I think a part of me thought it will all unfold with ease and grace. The move-your-feet process has got me pondering at times. I thought more doors would open up quickly, and that’s got me questioning. I was wanting more of a blueprint to move forward, which I have found I see less and less as I continue to move in the way of my soul. A part of me wants to go back to the corporate world, to know more of what’s next, to have more of a defined outline, and to relax a bit more in regards to what’s around the corner. And a part of me wants to create in a big and beautiful way, to express and serve others, on purpose. That’s not an easy one to define, and I can now understand more of what an artist goes through- releasing more and living simpler.
“When I let go of what I am I become what I might be.”
Yesterday I felt stuck and challenged; What in the heck am I doing? How could I have left a successful position with security and purpose to live in this unknowingness that is really hard at times and spectacular at times? I had a good cry and knew deep down it was temporary. I did know enough to rest and take care of me, to take it slower and get back on the saddle tomorrow. I do see that both have pros and cons, and I know that my heart just wants to express.
“Not until we are lost do we begin to understand ourselves.”
Henry David Thoreau
“Do not go where the path may lead, go instead where there is no path and leave a trail.”
Ralph Waldo Emerson
For today I am reaching out to those that my heart wants me to connect with. I am writing, I am meditating and I’m praying. I’m taking care of me with eating well, exercise, and dance. I am trusting the universe today and I know that the right and perfect action is taking place. I continue to follow the breadcrumbs. My thoughts and actions are creative, I am aligned and I will learn from each experience. It feels that at times I’m in the swirls of change, stormy and beautiful! I’m trusting the Universe, Spirit, my soul, all of it. I am seeing all the things in my life to be grateful for. I am incredibly grateful for my life, sometimes I forget how blessed I am.
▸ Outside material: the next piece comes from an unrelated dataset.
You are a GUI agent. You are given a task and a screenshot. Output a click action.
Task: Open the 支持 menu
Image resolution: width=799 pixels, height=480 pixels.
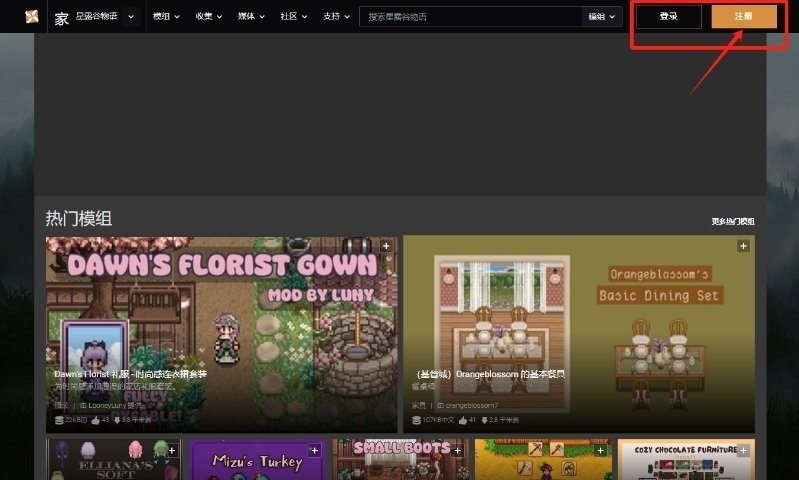click(x=336, y=17)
“It’s weird, when I focus on the good things in my life, more good things begin to appear.”
“Awareness is all about restoring your freedom to choose what you want instead of what your past imposes on you.”
With this all said, what I definitely feel is that we are here for a reason. If I’m home, out in the community, or if I’m working or playing somewhere, what is important and what it’s all about is how I show up! Am I peace and love in action, or am I caught up in my head? Where can I show compassion? It really is less about the title or the defined work, and more about how we all show up, the energy we bring, the love we show, the kindness we give. Knowing that this moment, I am here, and that this is my purpose. It’s not out there somewhere in something, it is the here and now, the innerness. Yes, I have goals and visions and I know my heart needs to start in the here and now – that is complete just as it is. Trust!!! The Universe is for me, God is good, and when I show up fully, then I’m in flow! The Universe is for all of us!!! To quote Ralph Waldo Emerson, “Once you make a decision the universe conspires to make it happen.”
“The present moment is the only moment available to us, and it is the door to all moments.”
Thich Nhat Haun
“PARADISE has never been about places. It exists in moments. In connection. In Flashes across time.”